### WORK TO COMPLETE
Everything in the records below from the line containing "Open the WhatsApp icon in the taskbar" through the line containing "You are a computer-use" is to be reproduced exactly, those two lines included; no picture is to be copied.

### EXTRACTED RECORDS
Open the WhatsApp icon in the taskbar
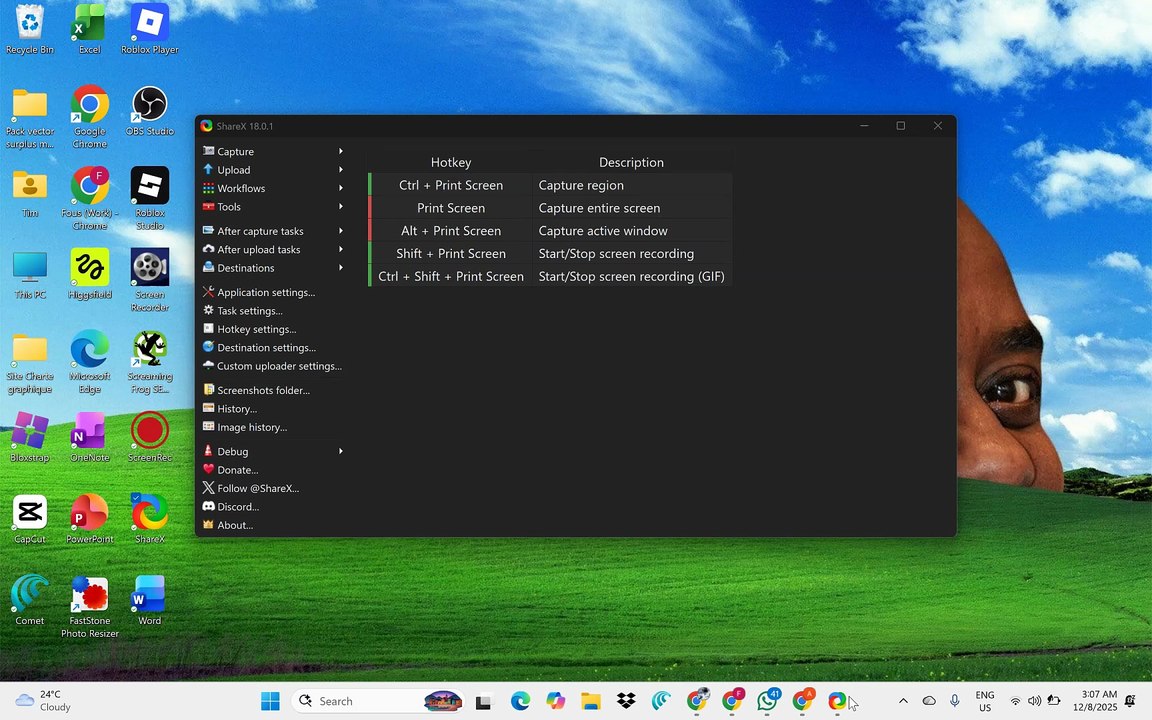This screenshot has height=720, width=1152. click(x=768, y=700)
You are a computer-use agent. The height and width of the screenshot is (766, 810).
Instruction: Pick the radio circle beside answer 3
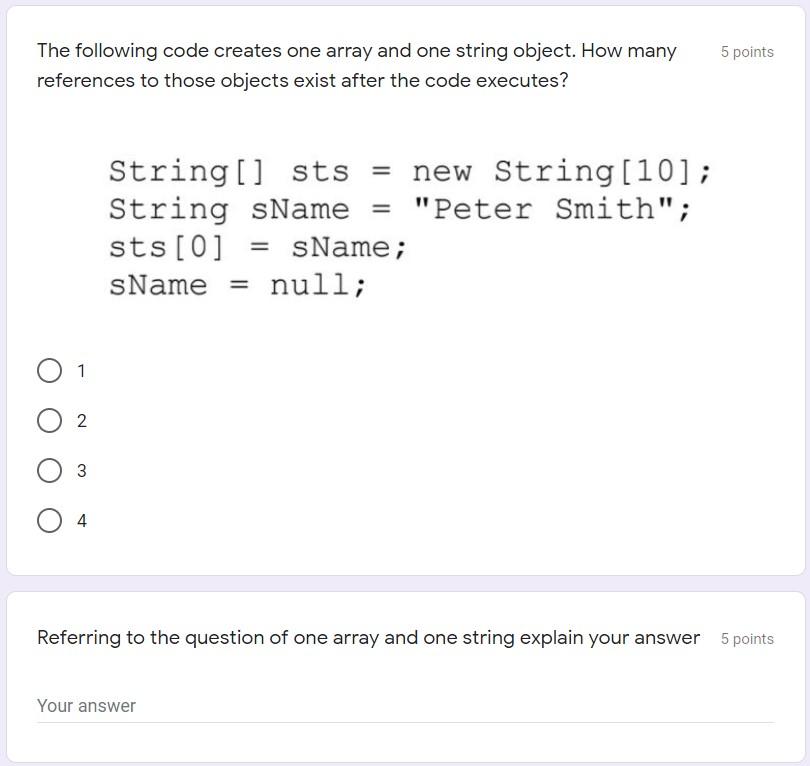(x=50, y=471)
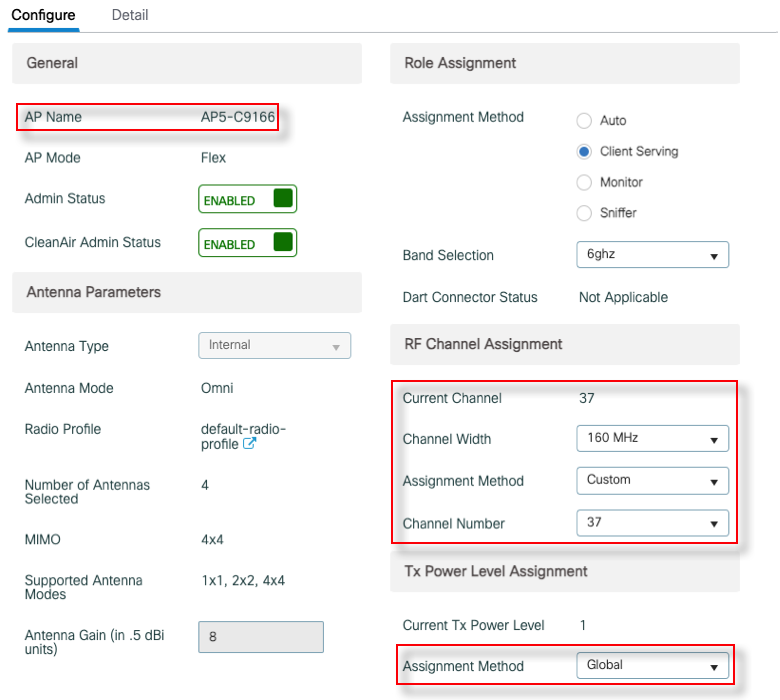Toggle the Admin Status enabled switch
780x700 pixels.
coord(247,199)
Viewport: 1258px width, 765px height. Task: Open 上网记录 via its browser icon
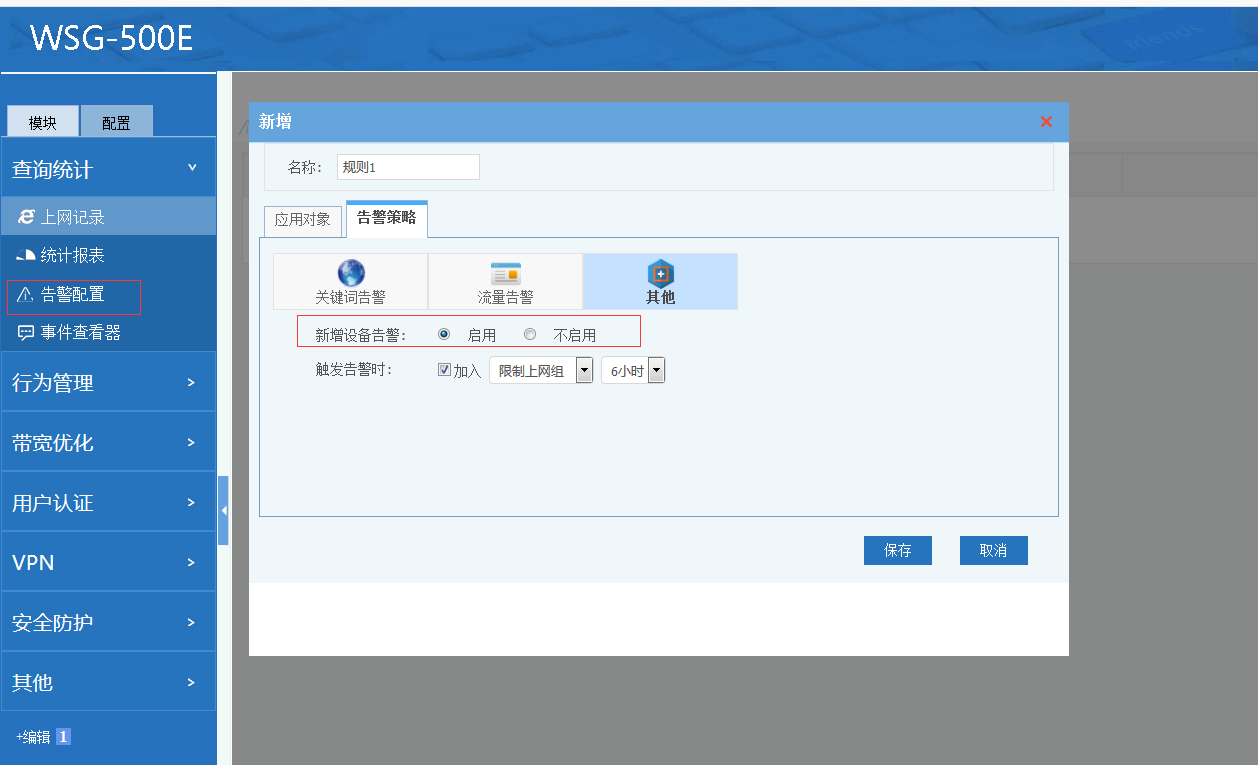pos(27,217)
---
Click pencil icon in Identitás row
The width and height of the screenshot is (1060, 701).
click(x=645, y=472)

### TASK ANSWER
Open the WhatsApp icon in the taskbar
This screenshot has height=720, width=1152. click(x=768, y=700)
You are a computer-use agent. The height and width of the screenshot is (766, 810).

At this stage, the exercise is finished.